Work instruction:
In the records below, find the line containing "Task: Click the gear action icon in row 632" and the line containing "Open the J&G"; please repeat exactly the lines from one to the other, both included, and nothing more.

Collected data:
::::::

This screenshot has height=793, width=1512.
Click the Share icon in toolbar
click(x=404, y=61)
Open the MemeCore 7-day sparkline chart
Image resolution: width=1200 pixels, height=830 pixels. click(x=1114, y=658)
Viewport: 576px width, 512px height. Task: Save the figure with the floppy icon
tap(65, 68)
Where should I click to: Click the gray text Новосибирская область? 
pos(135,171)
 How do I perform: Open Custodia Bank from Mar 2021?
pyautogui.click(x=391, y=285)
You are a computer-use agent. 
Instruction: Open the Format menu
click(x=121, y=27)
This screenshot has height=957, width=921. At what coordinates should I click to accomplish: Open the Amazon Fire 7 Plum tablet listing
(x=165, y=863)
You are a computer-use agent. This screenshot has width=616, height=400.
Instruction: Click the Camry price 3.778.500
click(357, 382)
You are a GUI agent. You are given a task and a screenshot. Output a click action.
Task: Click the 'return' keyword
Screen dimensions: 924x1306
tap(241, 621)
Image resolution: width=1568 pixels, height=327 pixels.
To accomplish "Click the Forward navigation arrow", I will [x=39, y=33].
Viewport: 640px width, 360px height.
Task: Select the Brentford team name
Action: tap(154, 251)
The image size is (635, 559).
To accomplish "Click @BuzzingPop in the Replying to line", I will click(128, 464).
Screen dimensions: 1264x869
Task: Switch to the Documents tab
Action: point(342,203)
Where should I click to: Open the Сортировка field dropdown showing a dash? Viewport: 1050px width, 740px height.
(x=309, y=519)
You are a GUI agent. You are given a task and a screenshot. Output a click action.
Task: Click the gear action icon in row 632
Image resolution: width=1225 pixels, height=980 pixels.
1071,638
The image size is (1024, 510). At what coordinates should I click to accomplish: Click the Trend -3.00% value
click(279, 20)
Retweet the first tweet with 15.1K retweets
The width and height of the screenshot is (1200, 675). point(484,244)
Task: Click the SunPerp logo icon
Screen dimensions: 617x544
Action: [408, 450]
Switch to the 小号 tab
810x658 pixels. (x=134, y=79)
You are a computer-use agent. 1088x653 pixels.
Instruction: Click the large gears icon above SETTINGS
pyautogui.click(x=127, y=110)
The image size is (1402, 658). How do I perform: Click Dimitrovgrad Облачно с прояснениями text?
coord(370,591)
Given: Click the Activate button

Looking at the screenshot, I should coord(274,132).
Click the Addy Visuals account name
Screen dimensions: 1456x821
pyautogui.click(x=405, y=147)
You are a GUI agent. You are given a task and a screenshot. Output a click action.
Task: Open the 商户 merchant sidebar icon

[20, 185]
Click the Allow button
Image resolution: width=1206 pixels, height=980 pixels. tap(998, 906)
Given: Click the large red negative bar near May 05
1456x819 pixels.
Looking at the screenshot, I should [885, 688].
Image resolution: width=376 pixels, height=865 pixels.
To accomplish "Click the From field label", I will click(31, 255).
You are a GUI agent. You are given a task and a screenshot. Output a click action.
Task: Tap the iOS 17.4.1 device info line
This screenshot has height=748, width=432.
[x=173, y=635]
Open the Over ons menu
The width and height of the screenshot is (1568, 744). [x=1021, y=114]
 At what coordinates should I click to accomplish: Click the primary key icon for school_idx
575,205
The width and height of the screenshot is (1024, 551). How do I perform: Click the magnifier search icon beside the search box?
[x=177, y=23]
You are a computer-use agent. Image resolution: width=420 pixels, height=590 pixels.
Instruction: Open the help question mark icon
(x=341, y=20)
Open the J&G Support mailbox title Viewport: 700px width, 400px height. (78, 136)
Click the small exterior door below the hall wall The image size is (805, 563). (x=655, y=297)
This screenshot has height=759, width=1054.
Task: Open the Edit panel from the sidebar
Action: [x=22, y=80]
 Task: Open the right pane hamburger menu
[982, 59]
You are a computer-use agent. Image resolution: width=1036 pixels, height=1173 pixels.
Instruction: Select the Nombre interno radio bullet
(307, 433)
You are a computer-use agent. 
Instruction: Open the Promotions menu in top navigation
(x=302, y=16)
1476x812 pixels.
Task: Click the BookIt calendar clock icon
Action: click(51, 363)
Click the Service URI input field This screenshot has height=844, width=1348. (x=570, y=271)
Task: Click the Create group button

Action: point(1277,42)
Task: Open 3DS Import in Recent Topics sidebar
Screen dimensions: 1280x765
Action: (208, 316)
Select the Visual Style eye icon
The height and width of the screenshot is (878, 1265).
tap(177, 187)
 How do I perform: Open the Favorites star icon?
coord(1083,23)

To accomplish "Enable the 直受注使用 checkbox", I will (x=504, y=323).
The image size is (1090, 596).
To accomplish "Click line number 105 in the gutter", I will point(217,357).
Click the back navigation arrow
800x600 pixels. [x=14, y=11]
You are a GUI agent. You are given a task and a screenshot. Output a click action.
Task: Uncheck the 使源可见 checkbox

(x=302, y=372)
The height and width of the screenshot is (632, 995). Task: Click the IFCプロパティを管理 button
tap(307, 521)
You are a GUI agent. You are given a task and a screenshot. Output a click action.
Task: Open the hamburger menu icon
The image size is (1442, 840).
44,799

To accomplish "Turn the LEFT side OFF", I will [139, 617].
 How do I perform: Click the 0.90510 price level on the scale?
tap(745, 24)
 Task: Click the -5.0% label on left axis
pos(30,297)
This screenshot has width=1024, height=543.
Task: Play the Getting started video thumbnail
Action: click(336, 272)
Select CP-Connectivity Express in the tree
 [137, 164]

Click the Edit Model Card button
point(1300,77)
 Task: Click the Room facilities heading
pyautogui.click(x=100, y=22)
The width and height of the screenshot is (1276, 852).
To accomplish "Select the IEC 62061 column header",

::::::

Task answer:
Task: Click the gear action icon in row 632
Image resolution: width=1225 pixels, height=980 pixels.
1071,638
The image size is (1024, 510). At what coordinates should I click to accomplish: Click the Trend -3.00% value
click(279, 20)
Retweet the first tweet with 15.1K retweets
The width and height of the screenshot is (1200, 675). point(484,244)
Task: Click the SunPerp logo icon
Screen dimensions: 617x544
Action: [408, 450]
Switch to the 小号 tab
810x658 pixels. (x=134, y=79)
You are a computer-use agent. 1088x653 pixels.
Instruction: Click the large gears icon above SETTINGS
pyautogui.click(x=127, y=110)
The image size is (1402, 658). How do I perform: Click Dimitrovgrad Облачно с прояснениями text?
coord(370,591)
Given: Click the Activate button

Looking at the screenshot, I should coord(274,132).
Click the Addy Visuals account name
Screen dimensions: 1456x821
pyautogui.click(x=405, y=147)
You are a GUI agent. You are given a task and a screenshot. Output a click action.
Task: Open the 商户 merchant sidebar icon

[20, 185]
Click the Allow button
Image resolution: width=1206 pixels, height=980 pixels. tap(998, 906)
Given: Click the large red negative bar near May 05
1456x819 pixels.
Looking at the screenshot, I should [885, 688].
Image resolution: width=376 pixels, height=865 pixels.
To accomplish "Click the From field label", I will click(31, 255).
You are a GUI agent. You are given a task and a screenshot. Output a click action.
Task: Tap the iOS 17.4.1 device info line
This screenshot has height=748, width=432.
[x=173, y=635]
Open the Over ons menu
The width and height of the screenshot is (1568, 744). [x=1021, y=114]
 At what coordinates should I click to accomplish: Click the primary key icon for school_idx
575,205
The width and height of the screenshot is (1024, 551). How do I perform: Click the magnifier search icon beside the search box?
[x=177, y=23]
You are a computer-use agent. Image resolution: width=420 pixels, height=590 pixels.
Instruction: Open the help question mark icon
(x=341, y=20)
Open the J&G Support mailbox title Viewport: 700px width, 400px height. (78, 136)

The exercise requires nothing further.